The corpus was created with [`i4Ds/whisper‑prep`](https://github.com/i4Ds/whisper-prep) using the following configuration:

```yaml
# Generation configuration
maintain_speaker_chance: 0.50  # Probability of keeping the current speaker for consecutive utterances
n_samples_per_srt: 120         # Number of audio fragments merged into each SRT file
normalize_text: true           # Clean text according to rules in whisper_prep/generation/text_normalizer.py

# Overlap settings
# Overlaps are inserted only in non‑speech regions identified by VAD.
overlap_chance: 0.80           # Probability of creating an overlap between consecutive clips
max_overlap_chance: 0.50       # If an overlap occurs, probability of using the maximum duration
max_overlap_duration: 0.30     # Maximum overlap length in seconds
```

### Maintainer

* **Curated by:** [Vincenzo Timmel](mailto:vincenzo.timmel@fhnw.ch) (@vincenzo.timmel)

---

## Intended Use & Scope

* **Primary use‑case:** Fine‑tuning multilingual ASR or speech‑translation models, particularly OpenAI Whisper.
* **Not suitable for:** Language‑identification or emotion‑recognition tasks without additional annotation.

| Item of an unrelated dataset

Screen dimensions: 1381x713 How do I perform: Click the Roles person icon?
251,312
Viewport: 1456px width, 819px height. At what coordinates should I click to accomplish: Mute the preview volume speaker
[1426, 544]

For evaluation, please see ["SPC_Test"](https://huggingface.co/datasets/i4ds/SPC_test)

---

## Dataset Sources

* **Related papers:** [“Swiss Parliaments Corpus”](https://arxiv.org/pdf/2010.02810), ["Fine-tuning Whisper on Low-Resource Languages"](https://arxiv.org/abs/2412.15726)

---

## Citation

If you use this corpus, please cite the papers above and acknowledge **I4DS FHNW** for data preparation.